47.4 Experimental Results

For audio classification simulation, we utilize two datasets composed of Korean news broadcasts obtained from Ulsan Broadcasting Corporation (www.ubc.co.kr). The first dataset was used for testing and the other dataset was used for training. We employ GA-based FCM to classify audio streams. In this experiment, the degree of the fuzziness and the termination condition for GA-based FCM were set to 2 and 0.001, respectively, because Bezdek et al. experimentally determined the optimal intervals for the degree of fuzziness and termination threshold, which range from 1.1 to 5 and 0.01 to 0.0001, respectively [6]. To evaluate classifications, we utilize the standard of correctness that has been widely accepted in recent studies, which is as follows:

$$ Correctness = \frac{{\# \; of \; correctly \; classified \; audio{-}segments}}{{\# \; of \; all \; audio{-}segments}} \times 100\,(\% ). $$
(47.8)

Table 47.1 presents classification results of the proposed approach and several misclassified results are obtained when attempting to distinguish between speech and silence, because some silence signals include speech components at the beginning and end. Likewise, misclassifications of speech with noise signals occurred mostly when the amplitudes of noise components were small and unclear.
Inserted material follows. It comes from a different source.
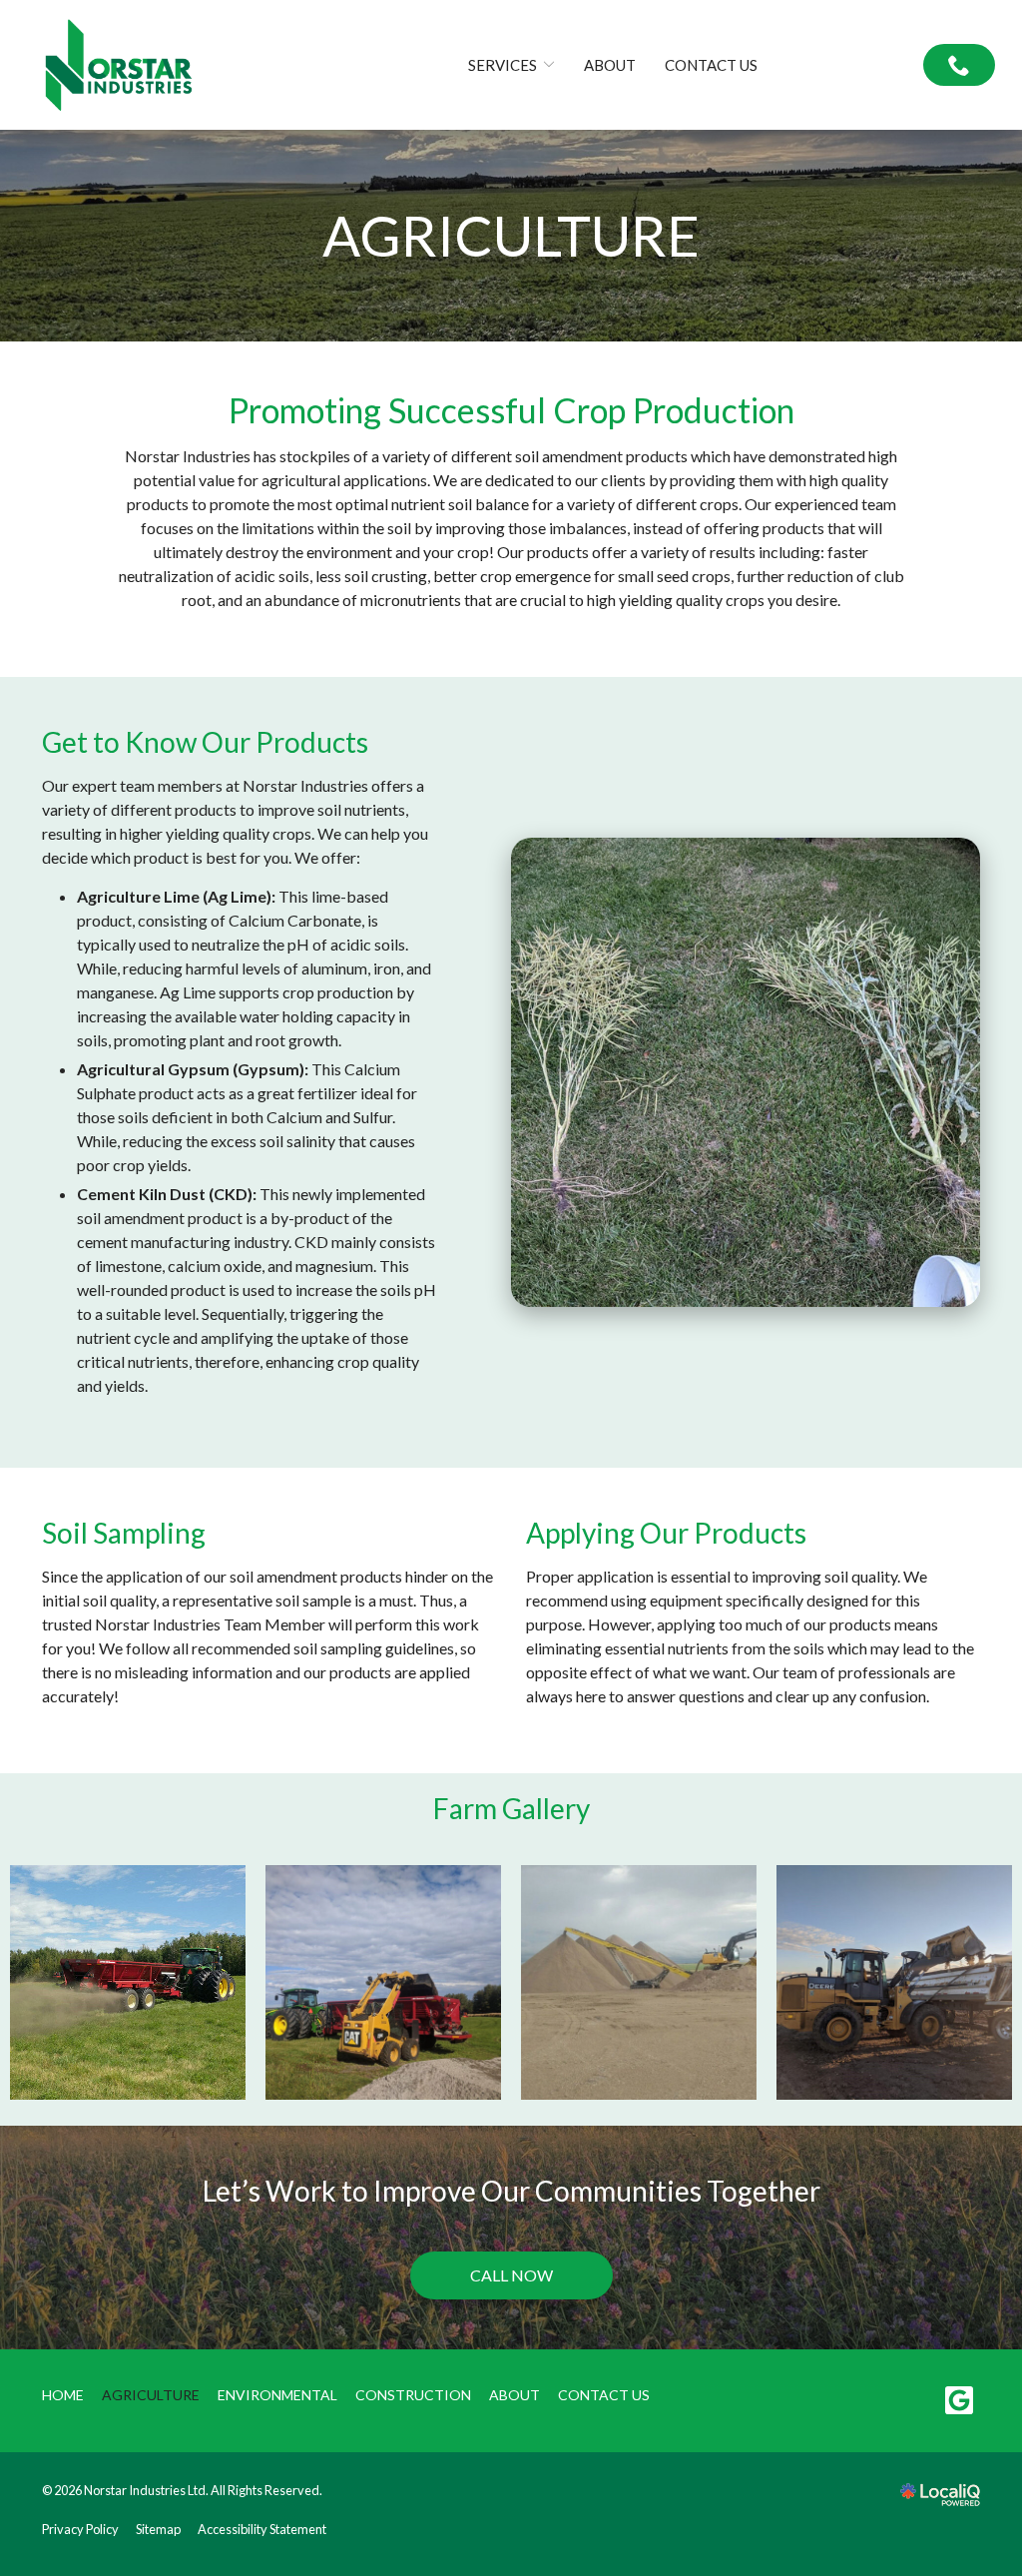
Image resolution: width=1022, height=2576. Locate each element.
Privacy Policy (80, 2529)
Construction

Table 47.1 Classification result of the proposed method

47.5 Conclusion

This paper proposed a robust audio classification approach to address the rising demand for efficient multimedia content management. To classify audio streams into one of five categories (speech, music, speech with music, speech with noise, and silence), this paper explored 19 audio features. Among these audio features, this paper selected the five most suitable features such as [L R , σ 2 R , μ SS , σ 2 SS , σ 2 ZCR ], and utilized these extracted features as inputs of GA-based FCM for audio classification. Our experimental results showed that the proposed classification method achieved very accurate classification performance.